• _EXERCISE DATA_:

=======

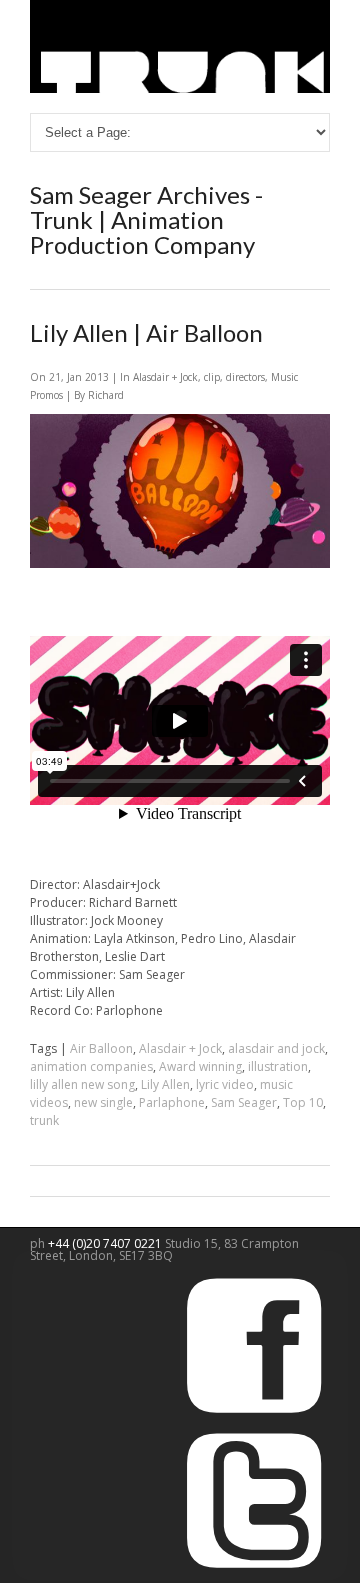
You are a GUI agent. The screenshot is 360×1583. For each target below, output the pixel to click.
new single (103, 1102)
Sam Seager (244, 1102)
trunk (44, 1120)
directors (245, 377)
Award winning (200, 1066)
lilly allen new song (82, 1084)
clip (212, 377)
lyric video (225, 1084)
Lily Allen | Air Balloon (146, 332)
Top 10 (303, 1102)
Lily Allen (165, 1084)
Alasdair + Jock (165, 377)
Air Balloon (101, 1048)
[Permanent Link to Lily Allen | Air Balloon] (180, 563)
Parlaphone (172, 1102)
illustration (278, 1066)
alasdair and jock (276, 1048)
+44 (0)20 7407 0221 (106, 1243)
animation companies (91, 1066)
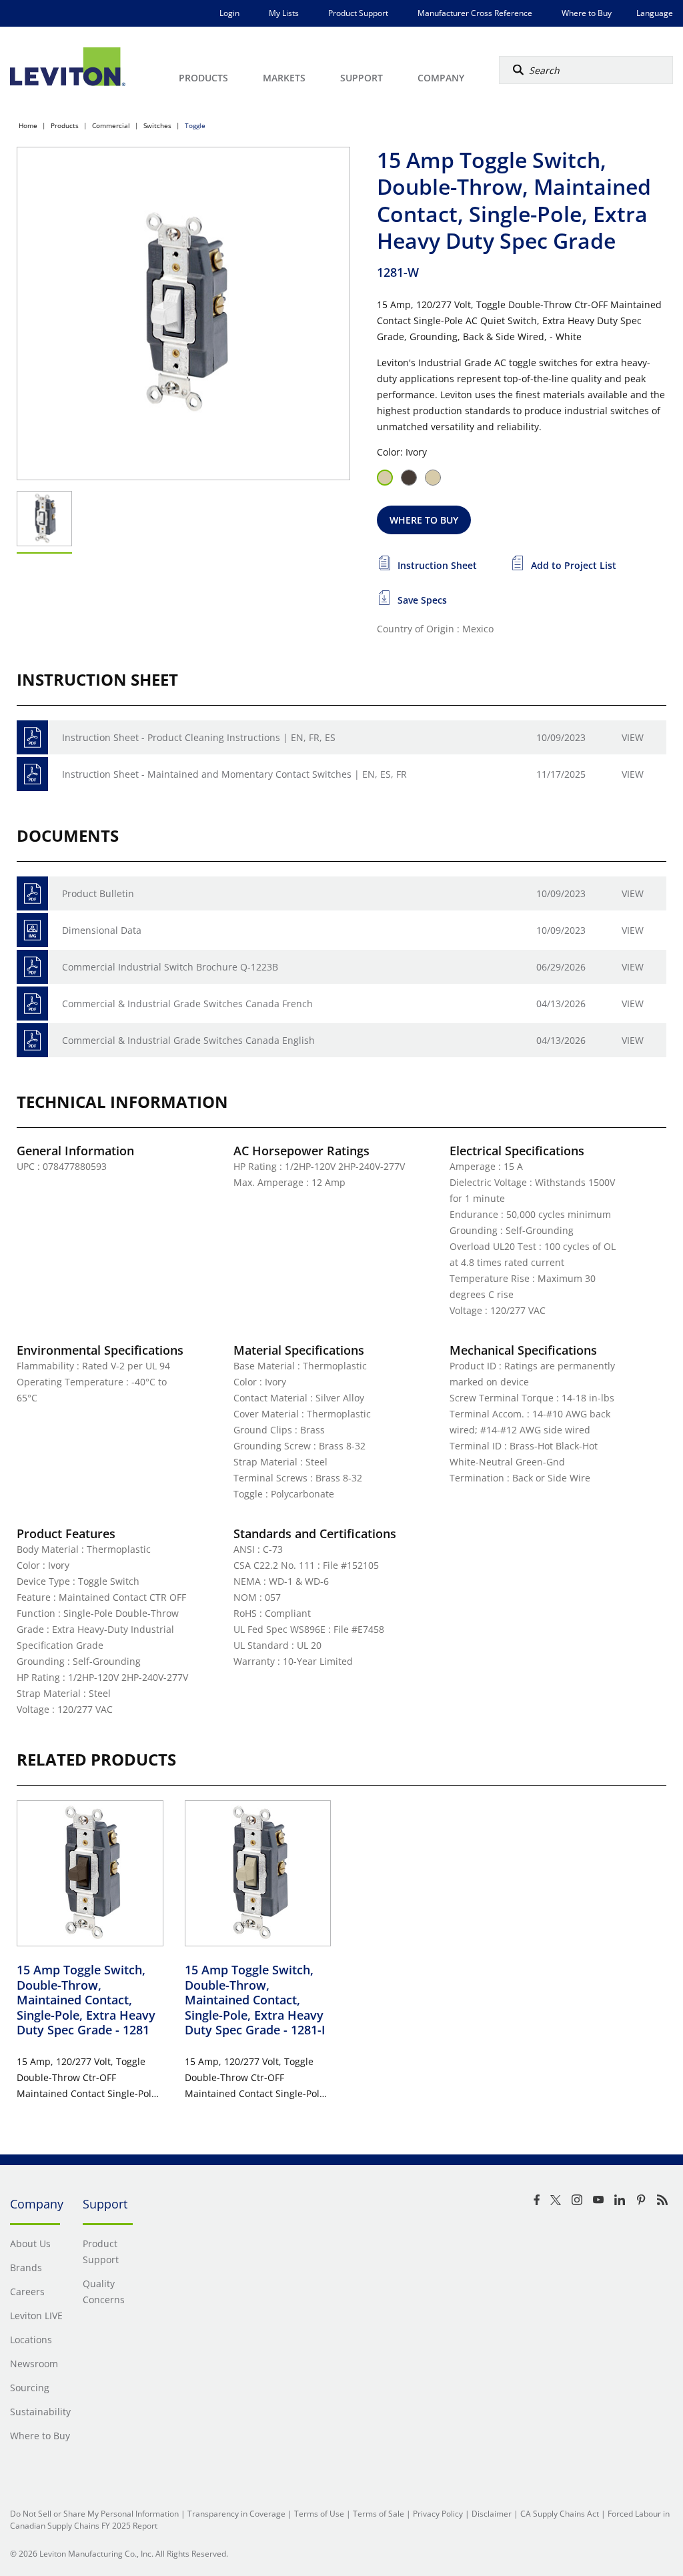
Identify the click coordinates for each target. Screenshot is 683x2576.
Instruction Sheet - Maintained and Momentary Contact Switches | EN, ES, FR (234, 774)
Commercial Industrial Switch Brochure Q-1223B (170, 966)
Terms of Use (319, 2513)
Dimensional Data (101, 930)
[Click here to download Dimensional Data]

=======

• _YOUR OBJECTIVE_:
Everything from the line containing "Terms of Use (319, 2513)" to the last line of the material above should be printed exactly, both ends included.

• _SOLUTION TO THE EXERCISE_:
Terms of Use (319, 2513)
Dimensional Data (101, 930)
[Click here to download Dimensional Data]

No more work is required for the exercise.